Posted in Development and Learning Early Childhood  |  Tagged ,

by Alexis Montgomery (GU Certificate in Early Intervention ’20), February 01, 2021

Toxic stress situations affect negatively healthy development because the lack of positive relationships. Adverse Childhood Experiences (ACEs) can contribute to a host of negative outcomes including developmental delays and school failure. Examples of ACEs include neglect, abuse, parents with mental illness, poverty, racism, oppression, homelessness, separation from parents, and punitive discipline. Studies have shown that children who experienced 4 or more of these ACEs are 32 times more likely for developing learning or behavior problems.

Many children who are identified in early care and education situations as displaying challenging behaviors or decreased attention have often experienced 4 or more ACEs. The behavior may be the outward manifestation of a host of challenges a young child experiences on a regular basis. Specific ACEs are linked to an increased risk for developmental delay or disability. These include physical abuse, emotional abuse, neglect, restraint and seclusion, sexual abuse, invasive medical procedures, and social rejections.

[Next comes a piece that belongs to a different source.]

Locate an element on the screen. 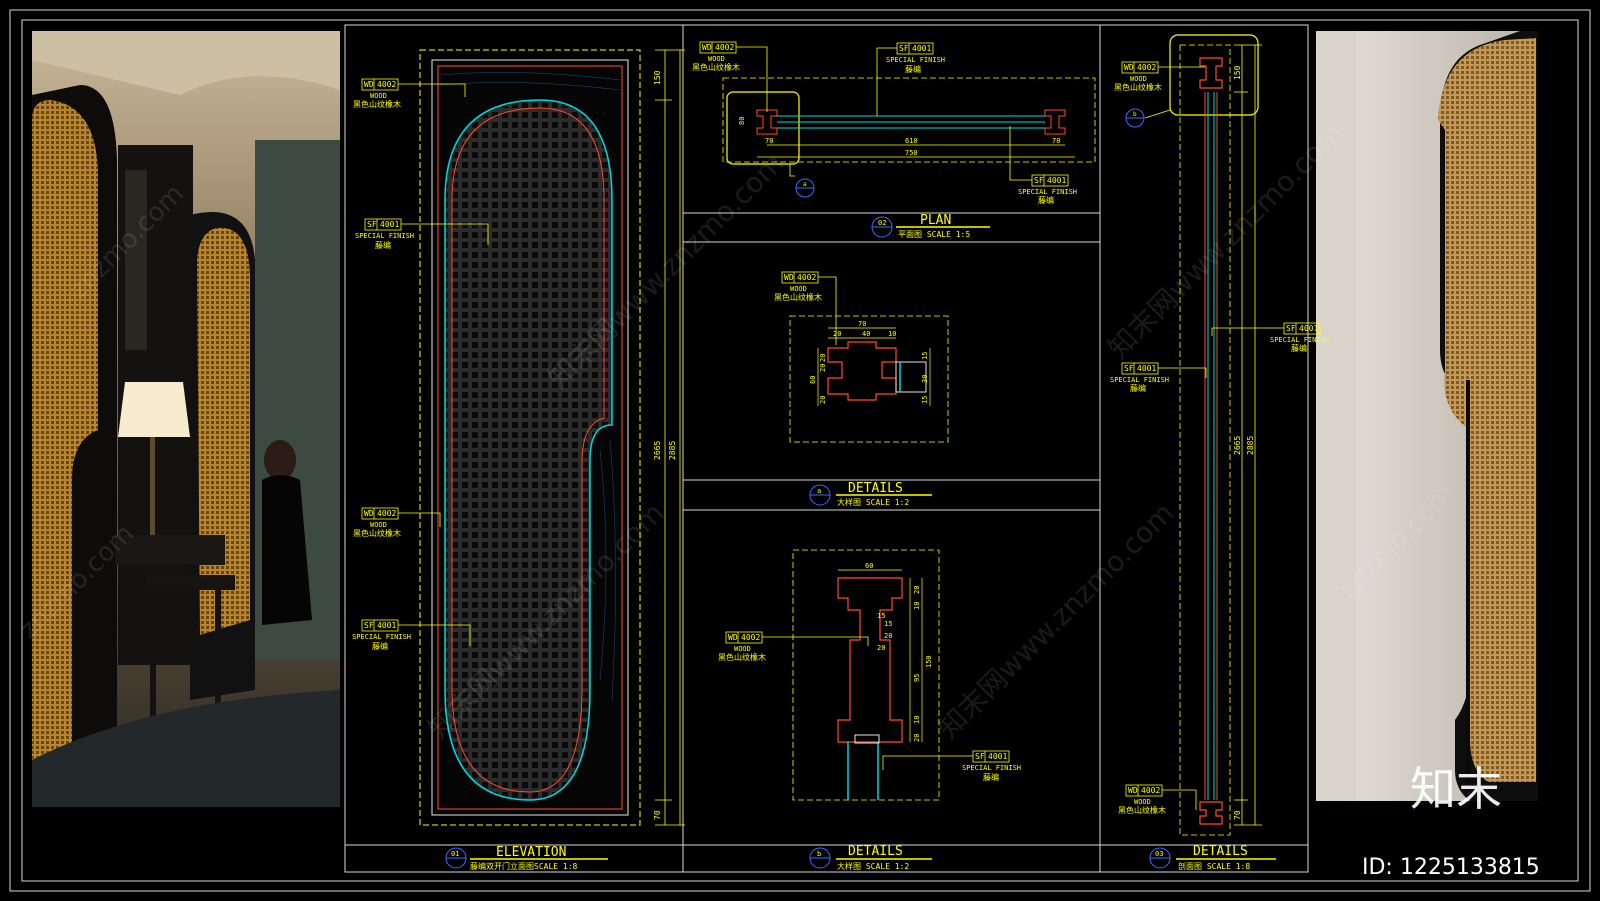  section-title: DETAILS is located at coordinates (1220, 852).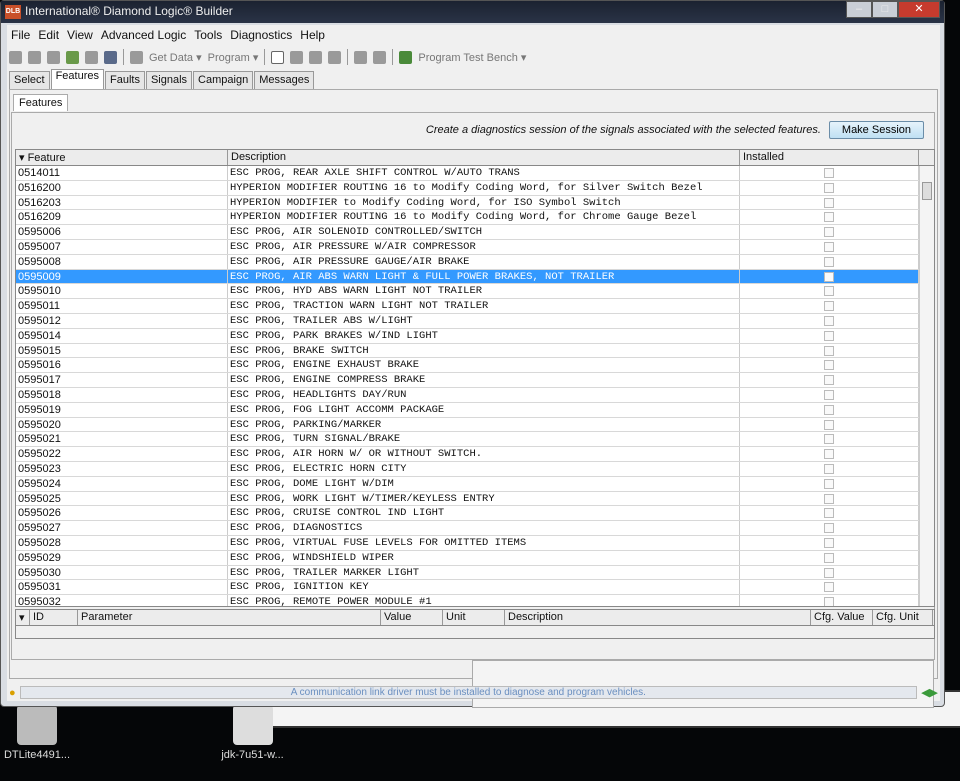 Image resolution: width=960 pixels, height=781 pixels. I want to click on maximize-button: □, so click(885, 10).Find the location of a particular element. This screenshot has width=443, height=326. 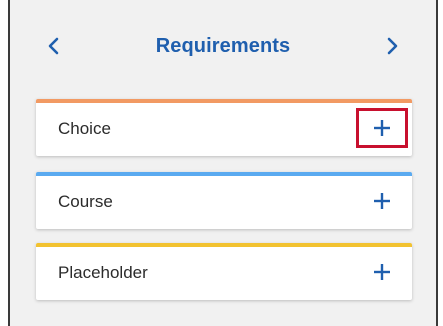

Children with disabilities who attend a childcare program can’t leave their ACEs at the door, therefore, to help promote learning and development we must help children learn to respond to stress or trauma in healthy, positive ways. Key to promoting positive behaviors in response to stress, childcare professionals should provide a positive, healthy, trusting relationship. A safe, calm, and predictable environment can also help with development by balancing dysregulating environments with coregulating environments, such as in a child care setting. Creating a healthy context for learning helps promote learning in children. In children with disabilities who have also experienced ACEs early intervention providers may also need to explicitly promote the building blocks of learning such as self-regulation, self-management, and attachment. Providing children with disabilities in a childcare setting with the resources that they need based on their developmental level and providing necessary support will foster learning and growth along with their peers.